Он, пожалуй, самый современный писатель из классиков русского консерватизма. Его слог наиболее доходчив до слуха постсоветского читателя, его простота носит черты миссионерско-политические, и потому не понять его мысль невозможно, если только изначально не питать глубокого предубеждения к его личности или его писаниям. Он перенял одну из базовых установок русской публицистики – откровенно беседовать со своим читателем — и гениально продолжил традицию имперской публицистики — имперской по размаху тем и интимности разговора, когда с читателем говорят доверительно как с самым близким и дорогим другом, говорят, как писали бы в письме к постоянному и тонкому, поверенному в душевных делах товарищу.

У великих мастеров русского слова имперское величие и личностная, интимная душевность сливались в удивительное единство, рождая вечные творения человеческого духа. Потрясающая откровенность, открытость в писательстве — дар уникальный, и он присущ Ивану Солоневичу в полной мере.

[ИСХОДНЫЕ ДАННЫЕ]:
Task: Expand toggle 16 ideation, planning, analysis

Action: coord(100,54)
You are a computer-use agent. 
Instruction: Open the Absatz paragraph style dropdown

[ЗАДАНИЕ]:
Определите, соответствует ли каждое утверждение отрывку об Иване Солоневиче. На каждое ответьте «да» или «нет» и дословно приведите слова текста, которые это решают. 1. Слог этого писателя труден для восприятия постсоветского читателя. 2. Он перенял установку русской публицистики на откровенную беседу с читателем. 3. Откровенность в писательстве названа уникальным даром.

[ОТВЕТ НА ЗАДАНИЕ]:
1. Нет: «Его слог наиболее доходчив до слуха постсоветского читателя».
2. Да: «Он перенял одну из базовых установок русской публицистики – откровенно беседовать со своим читателем».
3. Да: «Потрясающая откровенность, открытость в писательстве — дар уникальный».